PLOS ONE

Discussion

La majorité des médicaments chimiothérapeutiques sont spécifiquement conçus pour interférer avec la synthèse de l’ADN, le métabolisme cellulaire et la division cellulaire. En raison de ce mode d’action, ces médicaments sont susceptibles de provoquer plusieurs types de mutations . La mutagénicité des médicaments chimiothérapeutiques pour les cellules normales est l’un des problèmes les plus graves de la chimiothérapie en raison de la possibilité d’induire des malignités secondaires et des résultats reproductifs anormaux tels que les syndromes de Down, Klinefelter et Turner. Il est donc impératif de déterminer l’effet mutagène des médicaments chimiothérapeutiques sur les cellules normales. Le test du micronoyau a été largement utilisé pour mesurer les dommages non réparés au génome, et une fréquence accrue de MN permet de prédire le risque de cancer chez l’homme. Comme le MN peut résulter d’une rupture chromosomique (clastogénicité) ou de chromosomes retardés (aneugénicité), la détection du MN a le potentiel d’être utilisée comme un écran pour l’induction d’aberrations chromosomiques numériques si les tests qui permettent l’identification de chromosomes entiers à l’intérieur du MN, comme le test FISH, sont inclus.

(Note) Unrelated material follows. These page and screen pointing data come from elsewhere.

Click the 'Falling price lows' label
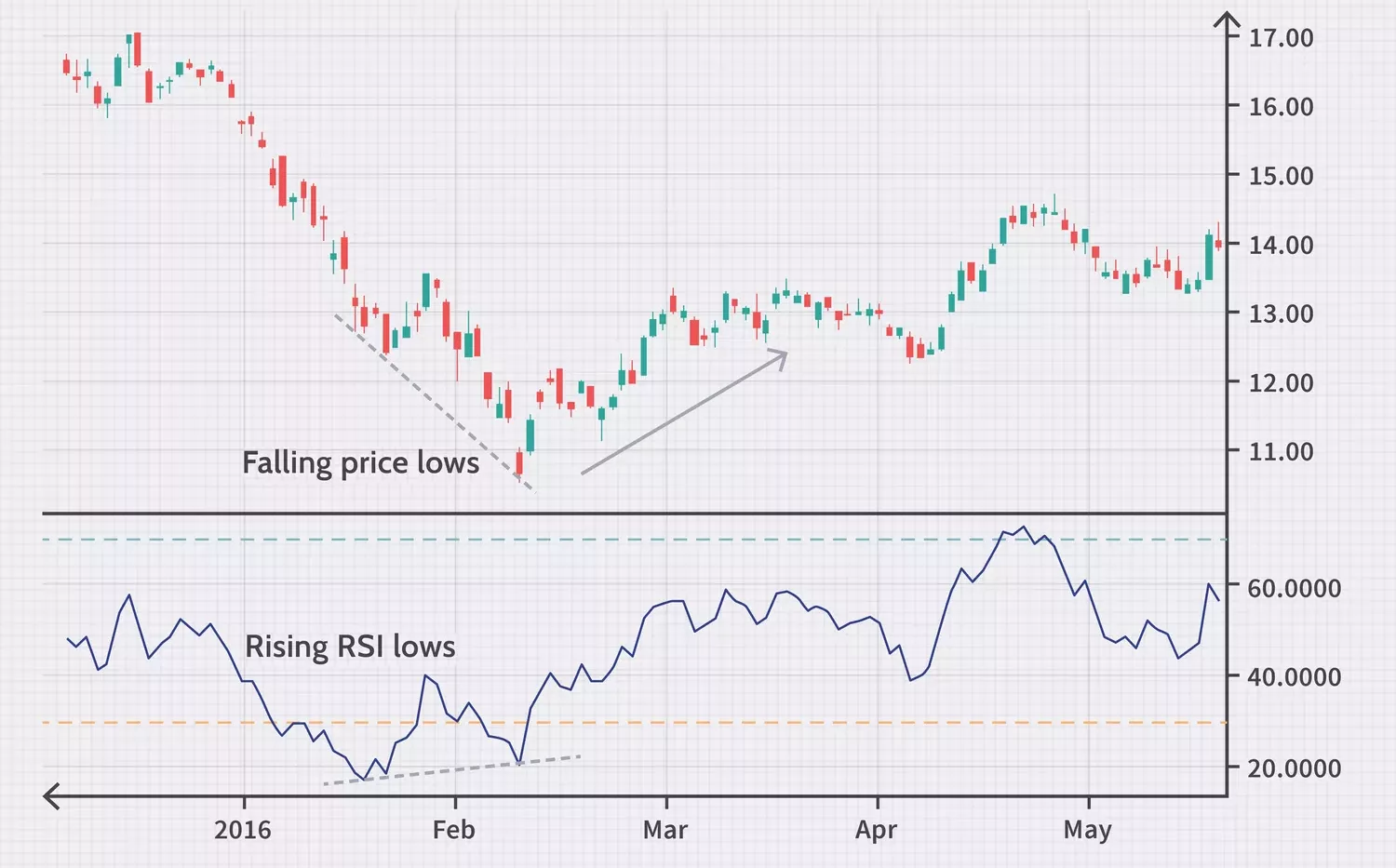The image size is (1396, 868). coord(361,462)
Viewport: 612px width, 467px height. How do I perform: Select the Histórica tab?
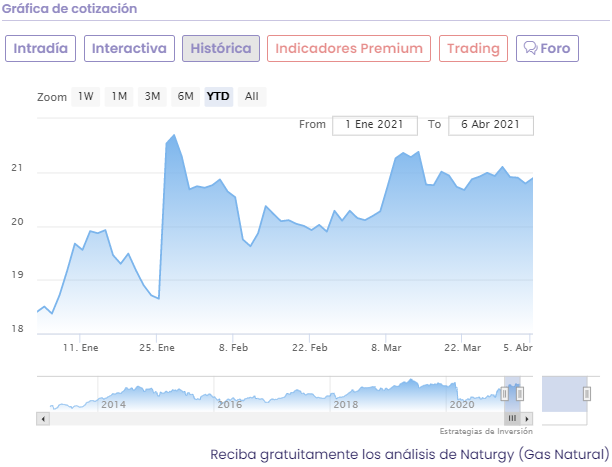click(x=221, y=49)
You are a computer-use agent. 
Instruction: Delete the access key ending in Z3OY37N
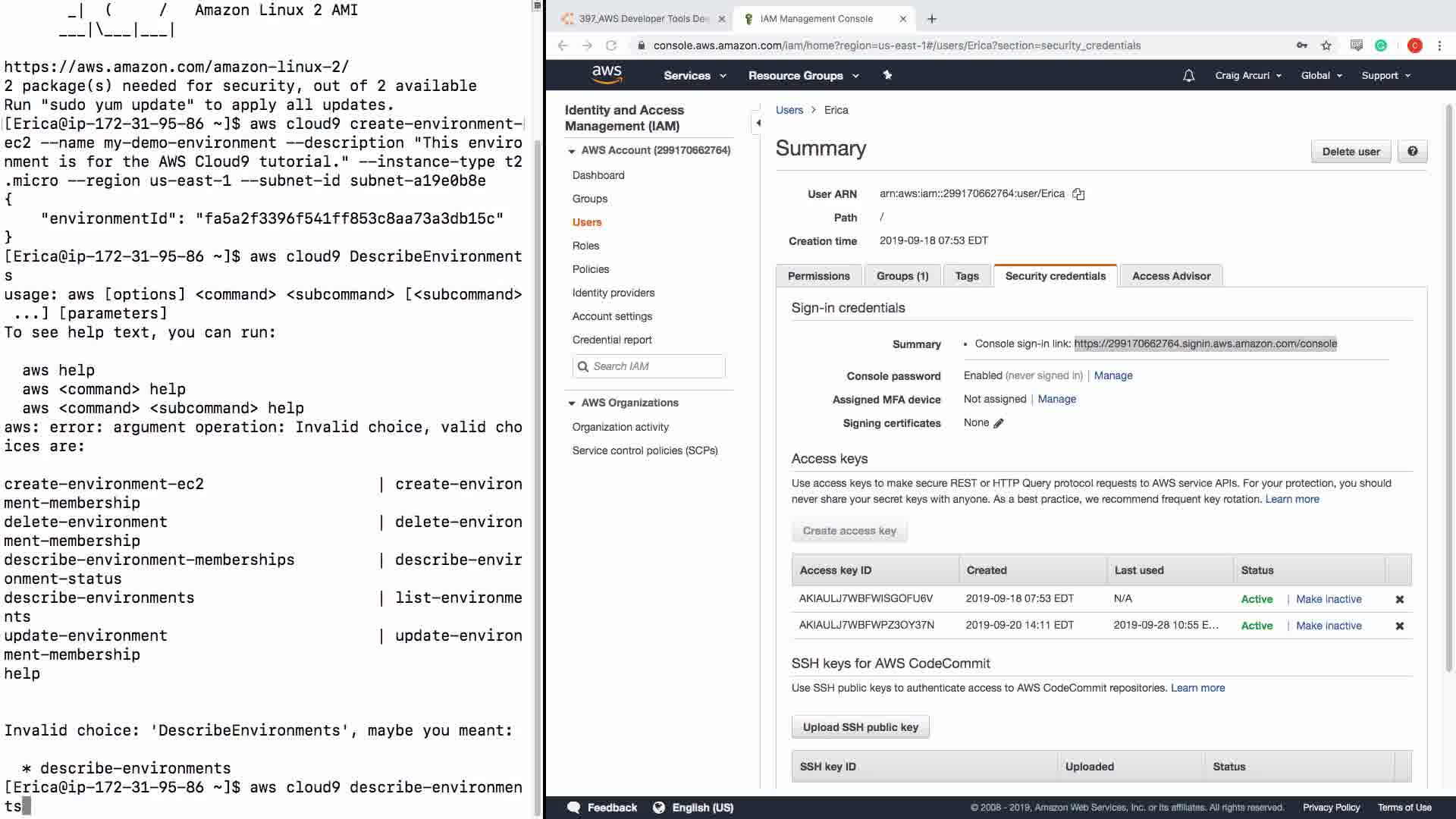1400,626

L’activité clastogène de l’épirubicine pendant la mitose in vivo a été rapportée par le test MN de la moelle osseuse . À l’heure actuelle, l’origine de la MN induite par l’épirubicine n’a pas encore été déterminée. Par conséquent, l’étude actuelle a été conçue pour examiner la capacité de l’épirubicine à induire l’aneuploïdie dans les cellules somatiques et germinales de souris mâles. Pour déterminer l’efficacité de la méthode, deux mutagènes modèles, la colchicine et la mitomycine C, connus pour avoir des actions aneugéniques et clastogènes, respectivement, ont été utilisés comme témoins positifs. Les résultats observés de la MNPCE et la distribution des signaux par MN dans le contrôle et les deux mutagènes positifs dans l’étude actuelle correspondent bien aux données publiées, . Ces données ont confirmé la sensibilité du protocole expérimental suivi pour la détection des effets génotoxiques.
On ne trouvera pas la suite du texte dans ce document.